Resumo da notícia
Detran-PR testa identidades digitais tokenizadas para veículos com blockchain, combatendo fraudes e criando histórico completo.
Piloto inclui mil veículos e rastreia até 40 componentes, com apoio de Vetrii, Tecpar, BV e Finep.
Projeto posiciona o Paraná como pioneiro em modernização pública e inovação automotiva no Brasil.
O Presidente do Detran-PR, Santin Roveda, destacou em uma publicação nas redes sociais que o estado vem avançando nos testes para o uso de blockchain na tokenização veicular, criando uma espécie de “RG Digital tokenizado” do veículo, chamado de Passaporte Veicular Digital.
O projeto, que vem sendo conduzido pelo regulador em parceria com a Vetrii, Instituto de Tecnologia do Paraná - Tecpar, e banco BV, cria um registro digital único para cada veículo, reunindo informações importantes sobre o histórico do veículo, inclusive protegendo contra fraudes comuns no mercado automotivo, como a modificação do hodômetro para reduzir a quilometragem do carro.
Inicialmente, segundo a Vetrii, o projeto vai abranger as informações de veículos novos no pós-venda, ou seja, logo após eles saírem da concessionária para o primeiro comprador e, após isso, registrando todos os ‘passos’ do veículo, como possíveis colisões, revisões, manutenções preventivas, entre outras.

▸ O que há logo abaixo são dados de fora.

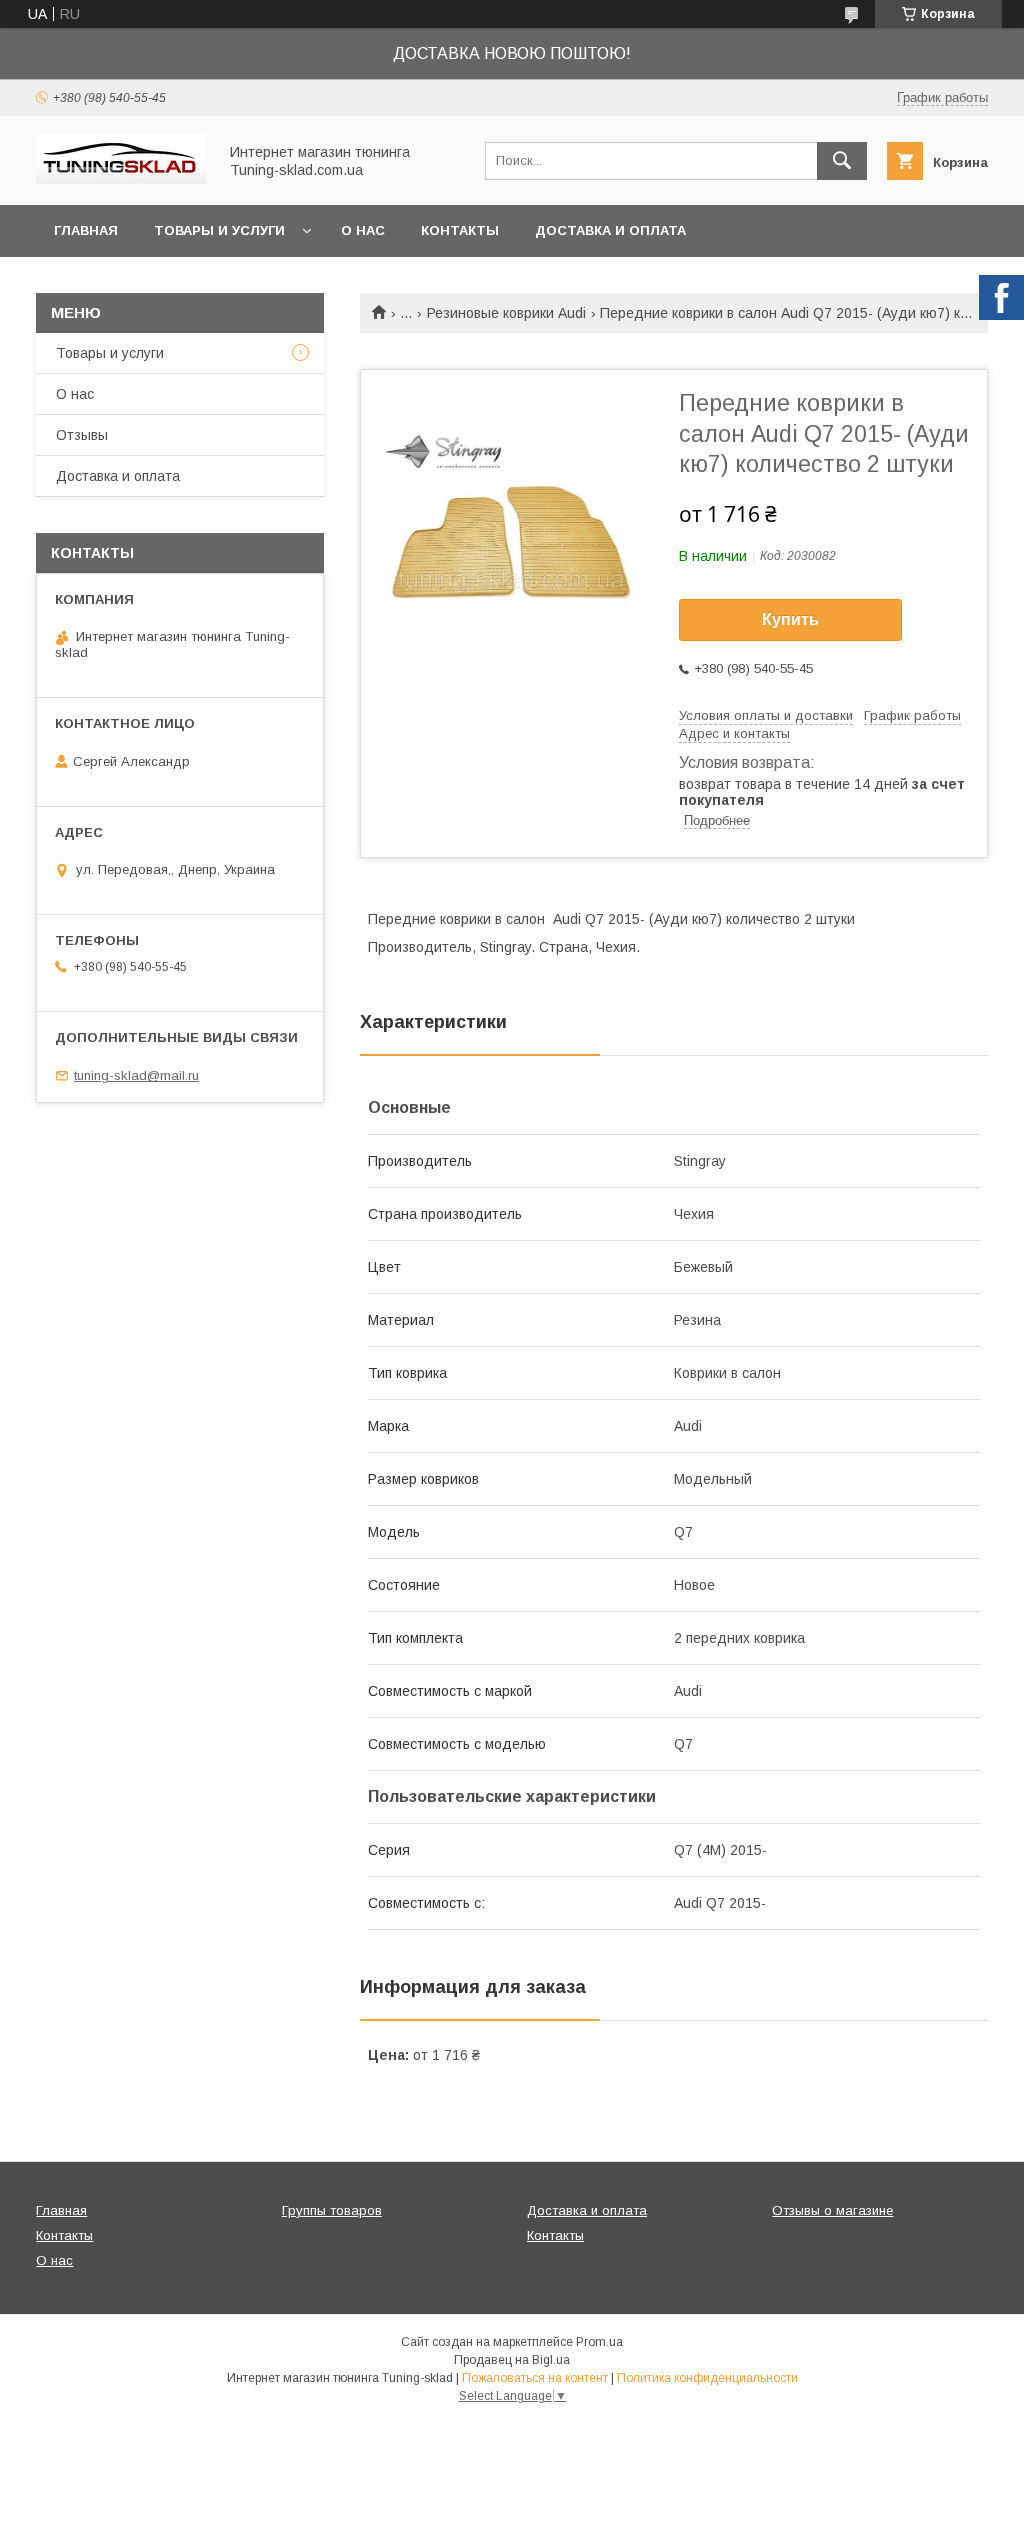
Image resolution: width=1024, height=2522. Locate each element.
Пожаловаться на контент (535, 2378)
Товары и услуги (219, 230)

“Sabe aquela insegurança na hora de trocar de carro, sem saber se ele já bateu, se mexeram no odômetro ou qual é o histórico real do veículo? Isso acabou. Com tokenização e segurança em blockchain, você acompanha toda a história do carro direto na palma da mão. A tokenização transforma um veículo físico em um ativo digital, garantindo informações completas, verificáveis e à prova de fraude, trazendo muito mais qualidade e confiança para você. Já temos mil veículos em fase de testes, e muito em breve essa solução estará disponível para todos”, disse Roveda.
Iniciativa teve apoio de fundo de inovação
O projeto foi desenvolvido com apoio do Parque Tecnológico da Indústria, que recebe financiamento da Finep (Financiadora de Estudos e Projetos). O espaço oferece suporte técnico e promove conexões entre startups e grandes empresas.
A ideia surgiu como resposta a demandas ambientais e regulatórias. Na Europa, por exemplo, a adoção de passaportes digitais para baterias será obrigatória até 2027. No Brasil, há projetos em tramitação que tratam da rastreabilidade desses equipamentos.
Em um encontro recente sobre o tema o diretor de Tecnologia do Detran-PR, Ismael de Oliveira, o projeto representa uma virada estrutural para o órgão.
“O Paraná se posiciona como pioneiro ao adotar iniciativas que modernizam e desburocratizam os serviços públicos, possibilitando transferências mais rápidas, redução de fraudes e históricos confiáveis para toda a frota”, afirmou.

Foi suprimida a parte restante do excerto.